If you were looking for crazy market theatrics on this day in North American trade you were sorely disappointed as markets pretty much behaved in an orderly fashion. Even though the pall of a potential Greek calamity continues to hang over the investing world, you wouldn’t have seen the effects of it today. The EUR/USD remained between 1.07 and 1.08 and was largely driven more on US economic releases than anything else, and equities enjoyed a slow grind higher amid the constant noise of corporate earnings releases.
Despite the good US din enjoyed at the moment, the USD/JPY didn’t make much hay today. The 120 level seemed to act as a cap to any advances on the day and could potentially continue to act that way as we get closer to the end of the week. If we were to assume that risk of a Grexit were to become ever-present over the next couple of days, the USD/JPY could act in a safe haven type of fashion. That typically means that the JPY would increase in value and send the USD/JPY tumbling.

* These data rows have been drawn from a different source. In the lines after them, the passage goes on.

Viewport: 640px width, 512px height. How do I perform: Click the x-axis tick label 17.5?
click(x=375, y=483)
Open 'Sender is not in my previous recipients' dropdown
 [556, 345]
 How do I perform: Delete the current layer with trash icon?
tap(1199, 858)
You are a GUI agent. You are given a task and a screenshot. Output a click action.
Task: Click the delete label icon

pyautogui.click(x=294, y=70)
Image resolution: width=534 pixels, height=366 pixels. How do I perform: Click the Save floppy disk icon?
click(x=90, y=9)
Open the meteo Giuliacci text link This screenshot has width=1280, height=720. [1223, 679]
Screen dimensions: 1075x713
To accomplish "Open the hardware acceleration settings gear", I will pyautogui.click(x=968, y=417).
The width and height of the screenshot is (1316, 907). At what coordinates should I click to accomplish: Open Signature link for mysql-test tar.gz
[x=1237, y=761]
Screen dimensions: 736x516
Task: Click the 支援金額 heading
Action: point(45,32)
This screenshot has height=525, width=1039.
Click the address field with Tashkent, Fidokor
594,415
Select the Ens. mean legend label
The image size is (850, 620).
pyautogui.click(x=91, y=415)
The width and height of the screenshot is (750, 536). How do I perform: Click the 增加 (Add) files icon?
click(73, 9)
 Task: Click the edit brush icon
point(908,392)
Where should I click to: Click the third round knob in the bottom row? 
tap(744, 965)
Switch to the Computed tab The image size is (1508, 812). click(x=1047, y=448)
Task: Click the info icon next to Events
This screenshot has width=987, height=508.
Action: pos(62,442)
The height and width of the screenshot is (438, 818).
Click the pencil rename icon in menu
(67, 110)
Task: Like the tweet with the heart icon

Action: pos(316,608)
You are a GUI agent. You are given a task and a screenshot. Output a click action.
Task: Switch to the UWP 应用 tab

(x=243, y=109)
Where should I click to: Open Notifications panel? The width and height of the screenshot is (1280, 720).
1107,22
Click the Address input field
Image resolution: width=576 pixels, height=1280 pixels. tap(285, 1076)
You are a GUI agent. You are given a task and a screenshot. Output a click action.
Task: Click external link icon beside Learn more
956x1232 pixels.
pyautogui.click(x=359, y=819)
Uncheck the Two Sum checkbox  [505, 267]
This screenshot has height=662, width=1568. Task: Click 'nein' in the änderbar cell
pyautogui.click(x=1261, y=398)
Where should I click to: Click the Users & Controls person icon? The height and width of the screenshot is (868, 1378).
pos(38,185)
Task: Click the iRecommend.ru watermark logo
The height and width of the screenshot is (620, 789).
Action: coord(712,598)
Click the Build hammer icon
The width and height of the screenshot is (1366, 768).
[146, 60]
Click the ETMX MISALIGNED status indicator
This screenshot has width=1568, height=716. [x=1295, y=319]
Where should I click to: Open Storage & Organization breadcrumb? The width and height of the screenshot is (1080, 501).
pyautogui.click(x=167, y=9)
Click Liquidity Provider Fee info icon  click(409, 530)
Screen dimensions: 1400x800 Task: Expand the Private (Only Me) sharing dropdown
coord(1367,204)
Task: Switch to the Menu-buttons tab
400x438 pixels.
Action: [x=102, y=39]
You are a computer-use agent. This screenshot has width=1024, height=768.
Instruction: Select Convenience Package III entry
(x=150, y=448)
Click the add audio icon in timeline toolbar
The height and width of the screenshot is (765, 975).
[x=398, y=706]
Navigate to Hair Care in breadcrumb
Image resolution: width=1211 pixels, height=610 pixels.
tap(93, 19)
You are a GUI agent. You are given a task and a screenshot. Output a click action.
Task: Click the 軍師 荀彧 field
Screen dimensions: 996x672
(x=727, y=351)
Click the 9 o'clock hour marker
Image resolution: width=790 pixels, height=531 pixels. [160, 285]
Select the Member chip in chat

In addition to the potential fundamental reasons for a fall are the technical which shows that we are currently approaching the 61.8% Fibonacci retracement of the April high to low. Combined with the 120 psychological level, the Fibonacci guidepost may act as additional resistance on any attempts to advance. While I essentially made this same argument on the EUR/JPY yesterday on this site, that drop hasn’t yet come to fruition, and the potential Greek tragedy playing out over the next couple days isn’t likely to make anyone feel confident in holding risky assets.